■ **What the task asks**
Pull every line containing "Politique" out of the listing below.

■ **Study material**
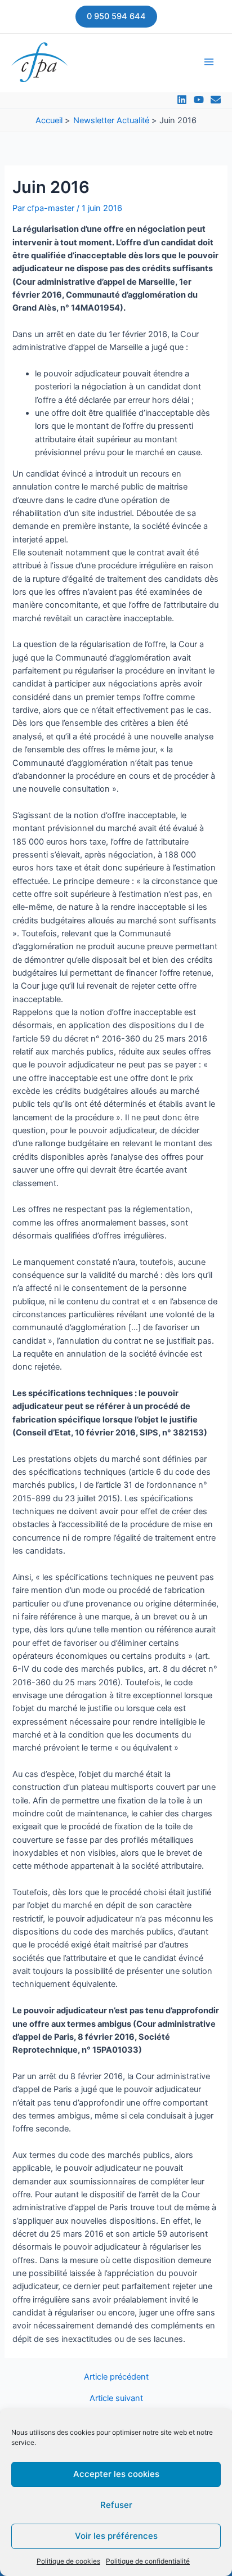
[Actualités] (216, 100)
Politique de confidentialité (148, 2561)
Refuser (116, 2504)
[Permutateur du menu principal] (209, 62)
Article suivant (116, 2398)
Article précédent (116, 2377)
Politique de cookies (68, 2561)
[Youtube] (199, 100)
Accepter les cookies (116, 2474)
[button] (116, 17)
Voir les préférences (116, 2535)
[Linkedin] (182, 100)
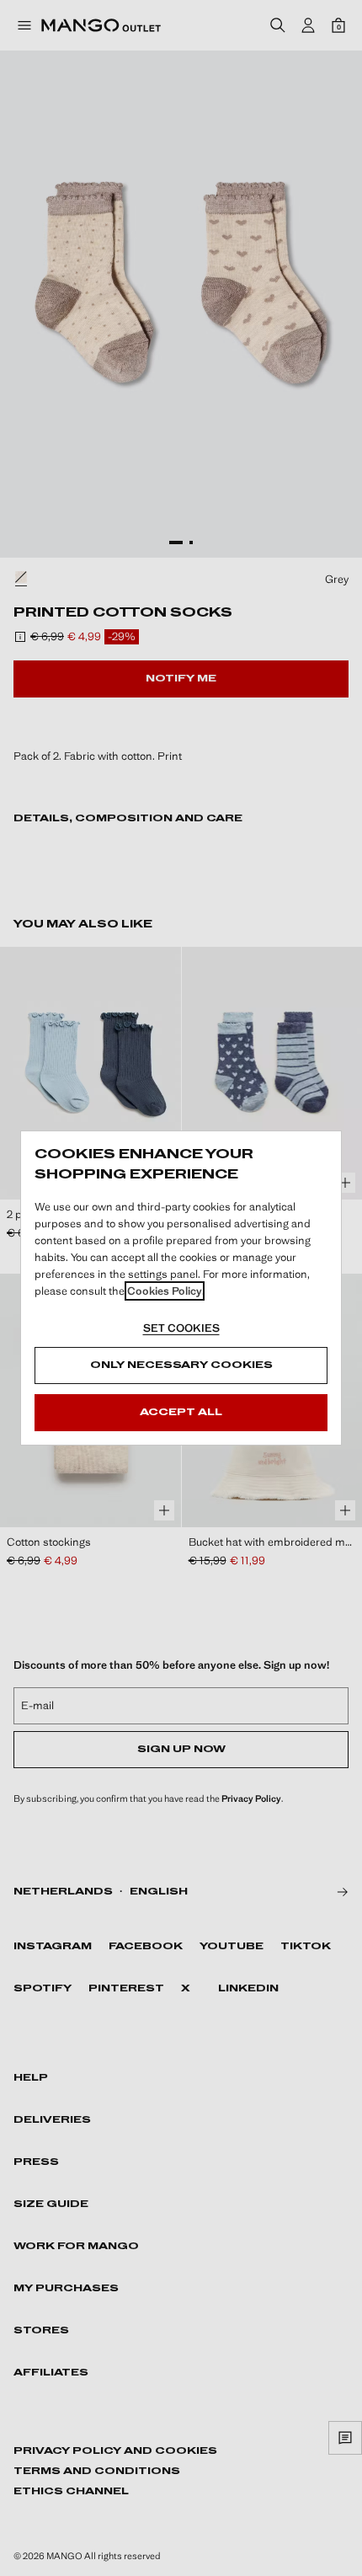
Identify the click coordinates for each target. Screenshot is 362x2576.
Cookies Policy (164, 1291)
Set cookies (181, 1328)
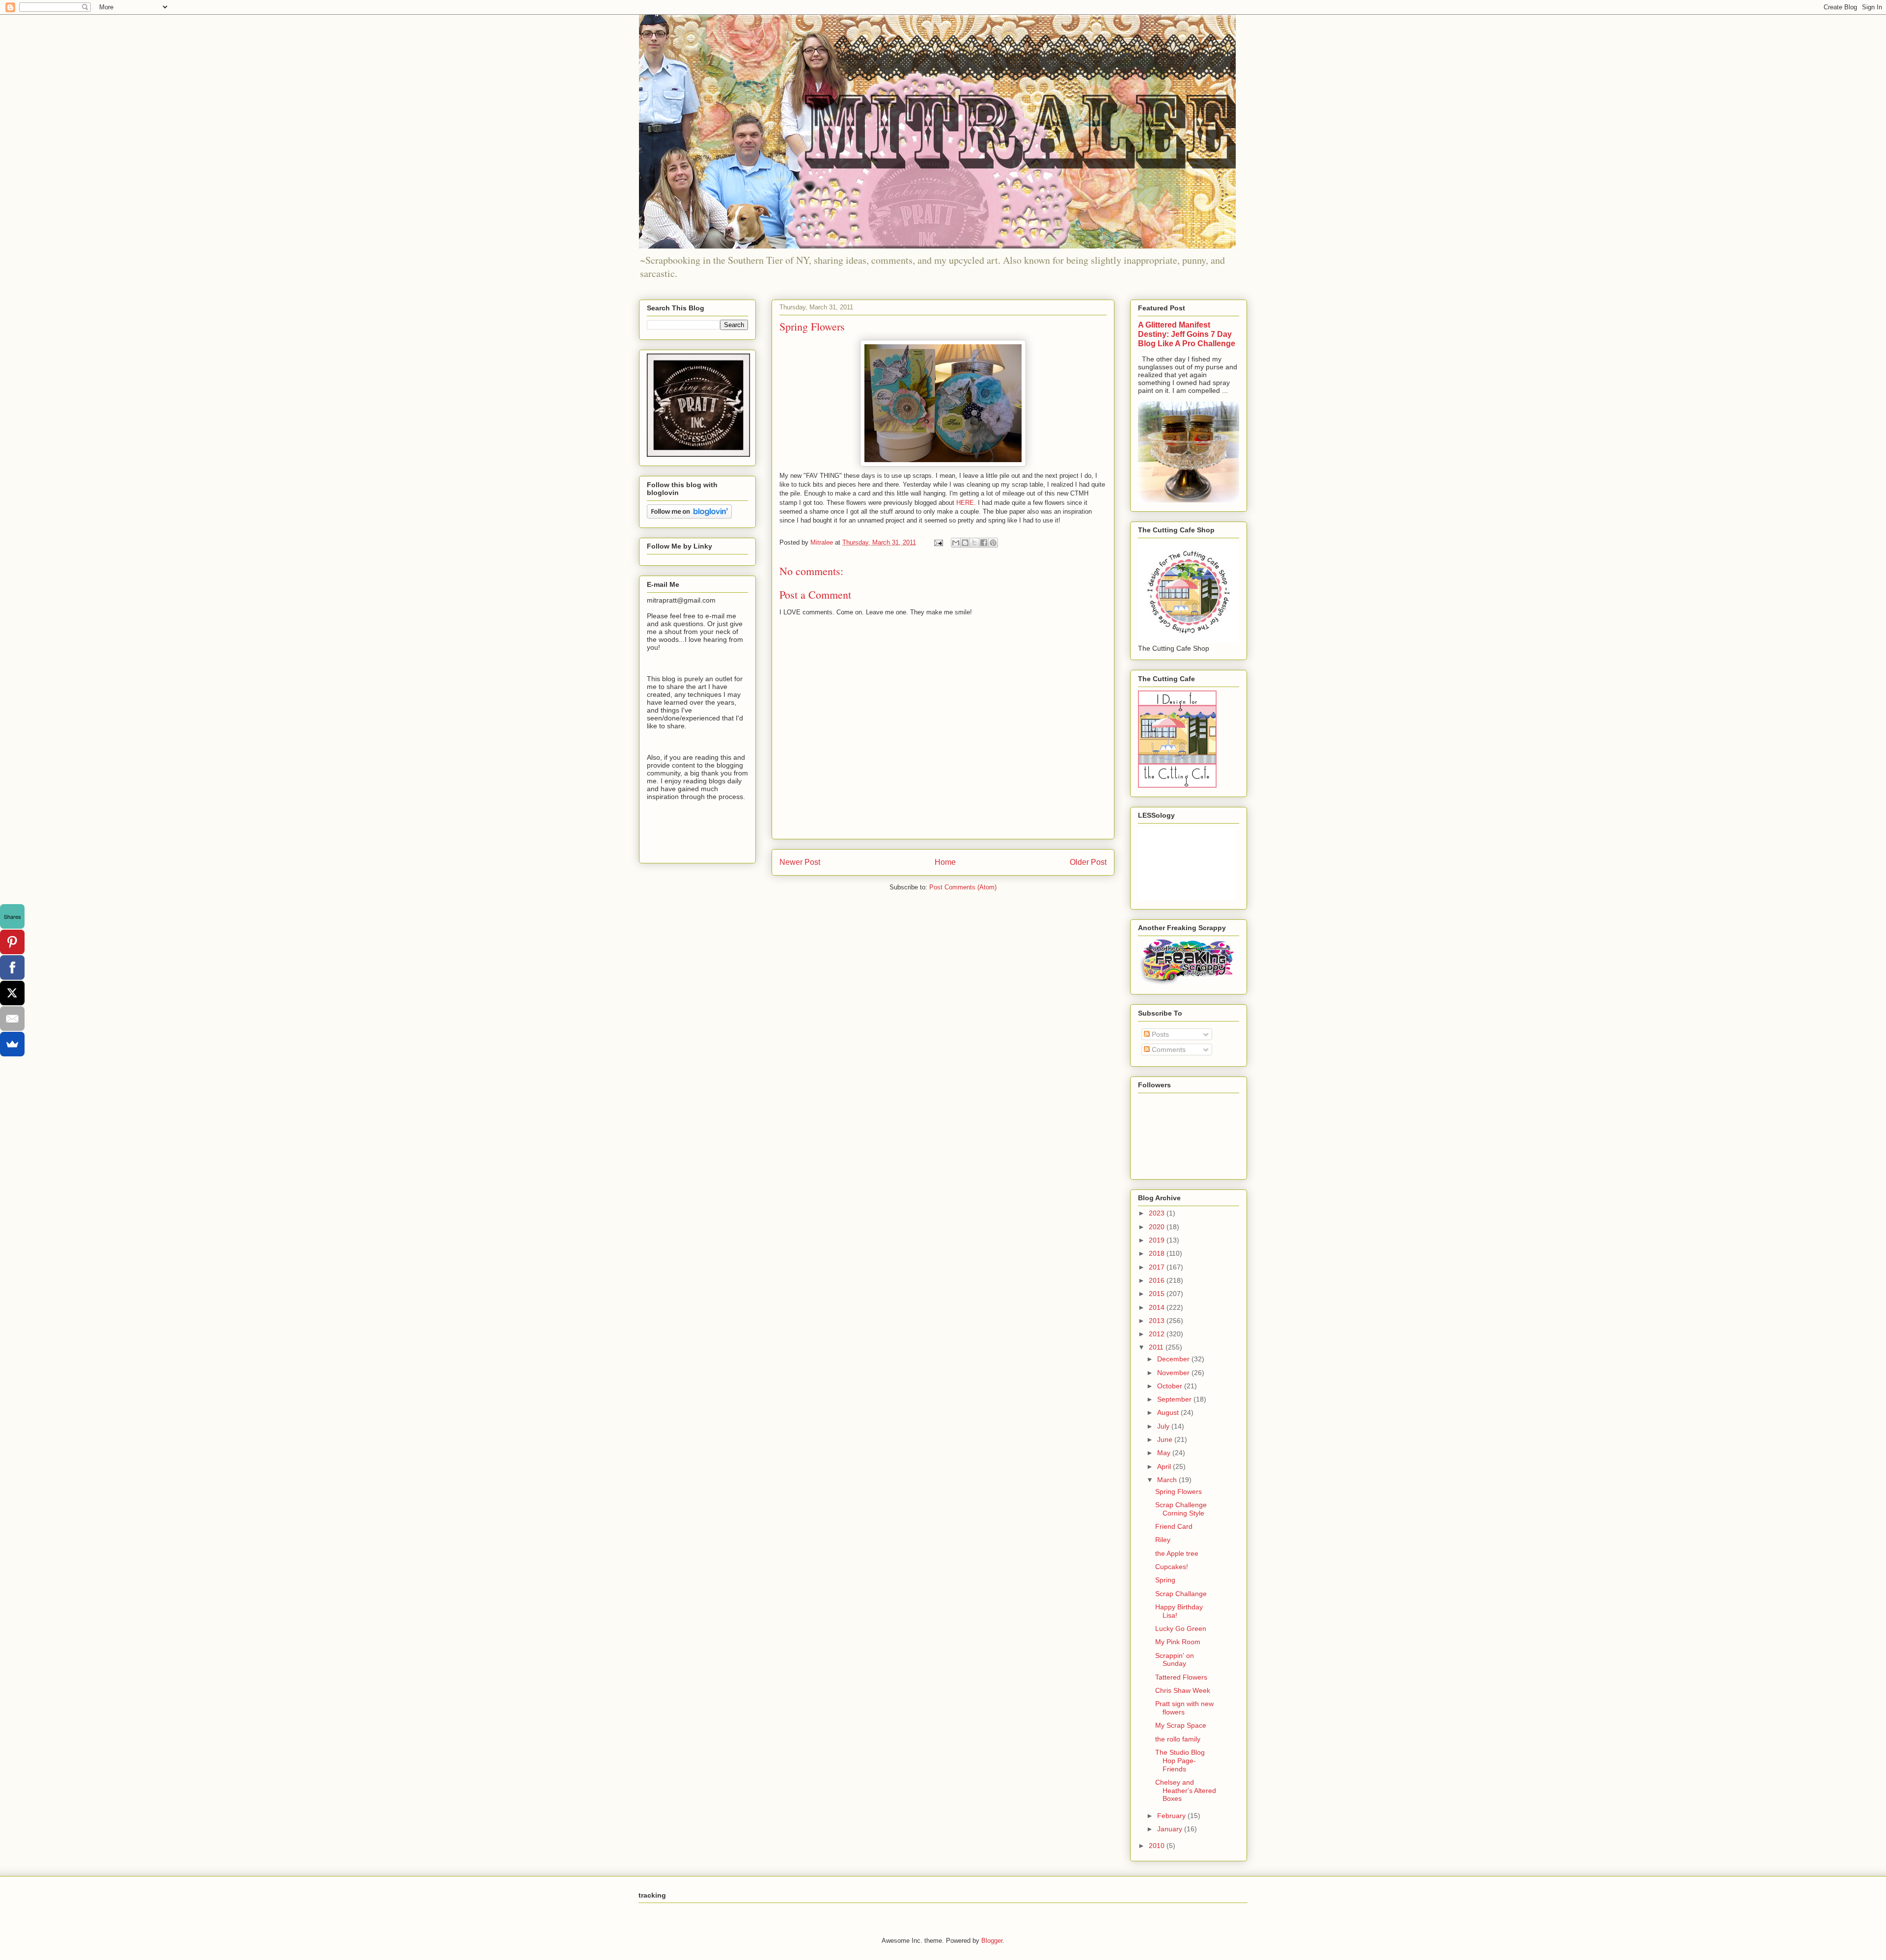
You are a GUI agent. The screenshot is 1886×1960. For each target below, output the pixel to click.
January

■ **Task result**
Politique de confidentialité (148, 2561)
Politique de cookies (68, 2561)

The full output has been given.